----- Given data

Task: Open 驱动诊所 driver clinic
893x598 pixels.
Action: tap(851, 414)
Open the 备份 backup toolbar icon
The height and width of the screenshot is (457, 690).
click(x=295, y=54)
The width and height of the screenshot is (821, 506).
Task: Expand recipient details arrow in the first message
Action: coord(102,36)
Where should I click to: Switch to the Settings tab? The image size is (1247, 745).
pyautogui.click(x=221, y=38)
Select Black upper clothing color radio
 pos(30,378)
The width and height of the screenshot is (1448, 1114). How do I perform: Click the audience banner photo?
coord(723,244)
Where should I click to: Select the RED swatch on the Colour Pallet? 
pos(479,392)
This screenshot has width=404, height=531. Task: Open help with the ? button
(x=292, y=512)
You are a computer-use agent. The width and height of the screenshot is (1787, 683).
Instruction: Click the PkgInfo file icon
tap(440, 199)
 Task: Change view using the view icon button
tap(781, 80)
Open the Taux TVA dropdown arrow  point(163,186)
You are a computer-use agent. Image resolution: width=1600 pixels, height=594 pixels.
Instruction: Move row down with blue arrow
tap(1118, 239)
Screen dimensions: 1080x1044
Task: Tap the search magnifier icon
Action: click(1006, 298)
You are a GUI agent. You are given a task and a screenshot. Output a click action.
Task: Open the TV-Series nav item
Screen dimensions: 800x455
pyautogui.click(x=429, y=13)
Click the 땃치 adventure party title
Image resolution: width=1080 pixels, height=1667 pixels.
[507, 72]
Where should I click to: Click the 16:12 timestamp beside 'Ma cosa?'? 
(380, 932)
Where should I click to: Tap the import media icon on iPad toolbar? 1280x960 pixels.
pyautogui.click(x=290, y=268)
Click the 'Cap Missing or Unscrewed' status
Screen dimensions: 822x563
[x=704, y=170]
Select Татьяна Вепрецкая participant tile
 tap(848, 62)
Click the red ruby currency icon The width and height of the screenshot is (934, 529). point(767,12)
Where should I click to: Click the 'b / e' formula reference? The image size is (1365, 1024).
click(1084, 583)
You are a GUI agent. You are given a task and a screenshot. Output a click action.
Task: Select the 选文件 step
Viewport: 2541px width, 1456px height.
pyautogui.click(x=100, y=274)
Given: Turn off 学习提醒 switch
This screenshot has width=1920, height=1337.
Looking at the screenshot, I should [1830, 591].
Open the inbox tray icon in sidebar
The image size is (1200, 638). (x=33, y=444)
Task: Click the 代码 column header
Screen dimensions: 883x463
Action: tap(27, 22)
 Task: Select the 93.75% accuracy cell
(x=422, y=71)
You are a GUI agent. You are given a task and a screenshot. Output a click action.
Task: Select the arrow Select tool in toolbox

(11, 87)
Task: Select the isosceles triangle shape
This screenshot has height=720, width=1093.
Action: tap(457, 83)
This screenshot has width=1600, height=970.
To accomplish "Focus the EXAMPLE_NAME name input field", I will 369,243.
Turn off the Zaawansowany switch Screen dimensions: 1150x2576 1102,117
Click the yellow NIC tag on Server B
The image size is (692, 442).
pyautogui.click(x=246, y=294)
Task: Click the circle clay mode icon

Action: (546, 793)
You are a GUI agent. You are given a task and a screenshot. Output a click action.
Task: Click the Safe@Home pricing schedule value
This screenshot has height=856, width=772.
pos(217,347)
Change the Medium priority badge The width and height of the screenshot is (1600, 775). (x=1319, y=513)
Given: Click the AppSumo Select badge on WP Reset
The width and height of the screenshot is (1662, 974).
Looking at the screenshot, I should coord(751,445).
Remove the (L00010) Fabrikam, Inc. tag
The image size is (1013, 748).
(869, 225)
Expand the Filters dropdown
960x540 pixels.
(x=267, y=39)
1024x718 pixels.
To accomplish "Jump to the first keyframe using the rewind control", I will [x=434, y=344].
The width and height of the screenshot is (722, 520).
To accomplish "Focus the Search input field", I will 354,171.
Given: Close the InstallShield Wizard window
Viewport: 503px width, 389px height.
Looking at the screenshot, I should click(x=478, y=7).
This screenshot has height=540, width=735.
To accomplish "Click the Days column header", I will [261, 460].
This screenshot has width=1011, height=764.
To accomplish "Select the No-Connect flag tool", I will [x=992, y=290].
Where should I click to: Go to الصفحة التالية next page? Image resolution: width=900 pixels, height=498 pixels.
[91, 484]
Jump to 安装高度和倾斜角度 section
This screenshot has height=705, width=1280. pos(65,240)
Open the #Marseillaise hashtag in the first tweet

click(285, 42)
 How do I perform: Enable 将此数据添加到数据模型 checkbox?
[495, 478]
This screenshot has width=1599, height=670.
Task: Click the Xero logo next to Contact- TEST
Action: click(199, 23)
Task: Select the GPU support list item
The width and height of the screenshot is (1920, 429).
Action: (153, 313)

----------

### Goal of the exercise:
Restate word for word the lines in the material above from the one with "You are a computer-use agent. Image" to the one with "Click the 'Cap Missing or Unscrewed' status"; both of those lines count, and nothing else does.

### Written answer:
You are a computer-use agent. Image resolution: width=1600 pixels, height=594 pixels.
Instruction: Move row down with blue arrow
tap(1118, 239)
Screen dimensions: 1080x1044
Task: Tap the search magnifier icon
Action: click(1006, 298)
You are a GUI agent. You are given a task and a screenshot. Output a click action.
Task: Open the TV-Series nav item
Screen dimensions: 800x455
pyautogui.click(x=429, y=13)
Click the 땃치 adventure party title
Image resolution: width=1080 pixels, height=1667 pixels.
[507, 72]
Where should I click to: Click the 16:12 timestamp beside 'Ma cosa?'? 
(380, 932)
Where should I click to: Tap the import media icon on iPad toolbar? 1280x960 pixels.
pyautogui.click(x=290, y=268)
Click the 'Cap Missing or Unscrewed' status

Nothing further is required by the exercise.